Путешественники связали в один три гарпуньих троса. Поскольку те были надёжно прикручены к гарпунам, сами гарпуны оставили на месте, чтобы после не возиться с ними, пытаясь прикрепить тросы обратно. Фройхен обвязал вокруг бедра импровизированную страховку и подёргал её напоследок, проверяя, крепкая ли она.
Сначала всё шло хорошо, но, когда Фройхен оказался почти у подножия, он заметил, что ближайший гарпун поворачивается остриём к нему. Фройхен дёрнул за трос, пытаясь поправить положение, но не смог. Остриё гарпуна впилось ему в бедро, разрезало меха и рассекло ему кожу. По ноге его расползлось красное пятно. Фройхен взвыл от боли, но друзья его не услышали, потому что ветер выл громче. Фройхен сумел наконец оттолкнуть от себя гарпун, но кончик острия всё же прошёлся по его ноге и оставил глубокую рану.

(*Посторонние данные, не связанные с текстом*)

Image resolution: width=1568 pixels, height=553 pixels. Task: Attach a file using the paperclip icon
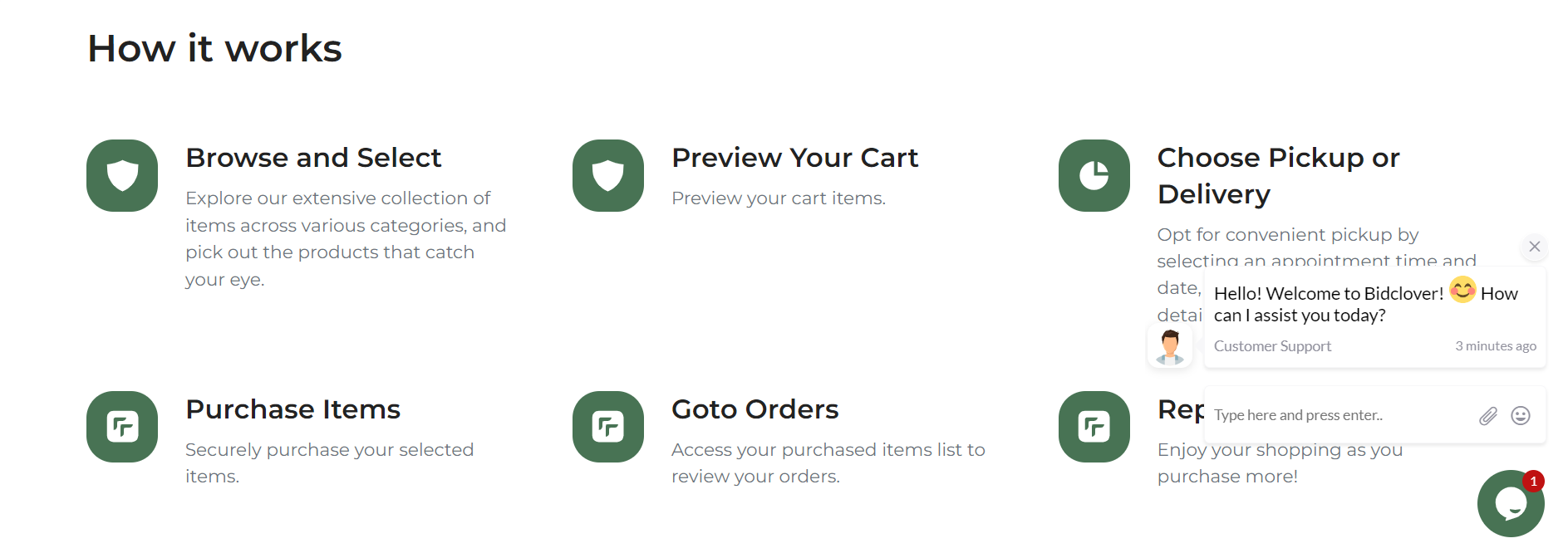(1487, 416)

Добравшись до земли, Фройхен выпутался из троса, приложил снег к кровоточащей ране и прижал сверху варежкой. В ноге пульсировала боль – но хотя бы гарпун не задел артерию, иначе это была бы верная смерть. Нужно только поддерживать давление на рану, пока остальные не спустят вниз собак и припасы.

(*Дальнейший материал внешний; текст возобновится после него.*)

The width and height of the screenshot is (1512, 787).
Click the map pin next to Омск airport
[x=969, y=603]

Тем временем наверху путешественники спускали собак по трое, а те, что ждали своей очереди, толпились у края обрыва и лаяли на своих товарищей. Сначала собакам было любопытно, но они так ничего и не поняли и, запаниковав, заметались по краю обрыва. Фройхену оставалось только в ужасе наблюдать, как три собаки, будто взбесившись, бросились с обрыва. Они описали в воздухе широкую дугу, прежде чем ухнули вниз, – и через мгновение разбились о землю неподалёку.
Фройхен, лёжа на дне обрыва и истекая кровью, вряд ли переживал за судьбу собак. История полярных экспедиций пестрит случаями, когда погибали собаки: падали с ледника, проигрывали в схватке с волком или полярным медведем, шли на корм голодающим людям или собакам посильнее. Большинство полярных исследователей с собаками не церемонились – но в глубине души оплакивали их смерть, и Фройхен здесь не был исключением. Собаки были единственными компаньонами в длинных экспедициях в безлюдные места, и люди привязывались к ним. Конечно, то были ездовые собаки, драчливые и свирепые, но собака есть собака, и они отличались такой же верностью, как комнатные любимцы, и каждая собственным характером. Некоторые полярные исследователи выражали свою любовь, давая собакам звучные клички: у Руаля Амундсена в любимцах были Труп, Скальп и Сводник; у Эйнара Миккельсена были Девчушка, Мегера, Клоун и Госпожа Косичка; а у Фритьофа Нансена – Спасатель, Гремучая Змея, Русский и Вечный Двигатель (этого пса прозвали так потому, что он постоянно вилял хвостом). Вильялмур Стефанссон был тем редким полярным исследователем, кто открыто говорил, как крепко любит своих ездовых собак, и презирал своих коллег, в особенности Пири и Нансена, за то, что те из экономии скармливали слабых собак более сильным. В книге Стефанссона «Моя жизнь среди эскимосов» он очень трогательно пишет, как любил собаку по кличке Линди: «Я даже не знаю, кто из нас крепче был привязан к другому. Когда она умерла, я лишился лучшего друга. Я никогда её не забуду».